Trump’s victory: How change introduces endless possibilities for those embracing it

By Alec Hogg

You might recall New Agers causing a commotion after dredging out ancient Mayan calendars which ended in 2012. Some simplistically predicted this meant a physical end of the world on 31 December 2011. And when the earth kept on spinning, most of humanity made a joke of the whole thing.

But it seems those wily old Mayans were onto something after all. The world as we knew it may well have ended in 2012. The previous power equation certainly has. Consider this year alone: Brexit, Trump, Panama Papers, Wikileaks, Rousseff’s impeachment and in South Africa, ANC losing control of Joburg, Tshwane NMB and seemingly bulletproof Zuptas teetering.
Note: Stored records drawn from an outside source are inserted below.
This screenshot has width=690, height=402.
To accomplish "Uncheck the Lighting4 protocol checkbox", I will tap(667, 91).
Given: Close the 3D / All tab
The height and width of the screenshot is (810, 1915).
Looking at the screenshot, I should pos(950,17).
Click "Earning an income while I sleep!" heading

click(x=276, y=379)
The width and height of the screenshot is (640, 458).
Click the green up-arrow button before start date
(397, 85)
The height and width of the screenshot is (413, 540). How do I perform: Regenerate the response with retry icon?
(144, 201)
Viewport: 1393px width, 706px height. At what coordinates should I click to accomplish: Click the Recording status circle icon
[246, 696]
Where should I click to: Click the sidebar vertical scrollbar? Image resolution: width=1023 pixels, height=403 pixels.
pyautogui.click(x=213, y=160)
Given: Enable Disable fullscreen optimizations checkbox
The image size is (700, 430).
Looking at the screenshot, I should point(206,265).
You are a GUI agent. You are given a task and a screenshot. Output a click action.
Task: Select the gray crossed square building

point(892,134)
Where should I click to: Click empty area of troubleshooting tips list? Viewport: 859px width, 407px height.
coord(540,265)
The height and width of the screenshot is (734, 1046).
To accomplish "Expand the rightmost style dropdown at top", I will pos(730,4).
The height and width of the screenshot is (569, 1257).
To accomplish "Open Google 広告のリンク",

All those events would have been as inconceivable in 2012 as Leicester City winning the English Premiership. Yet football’s Foxes beat the odds. And so have many other historically unlikely prospects. Like Donald Trump, who in July last year was a 50/1 shot to become US President.

Change introduces uncertainty. That rattles our stone age bodies and interconnected, space age markets. But change also brings opportunity and endless possibilities for those who embrace it. Life really is what you decide to make of it. More now than ever.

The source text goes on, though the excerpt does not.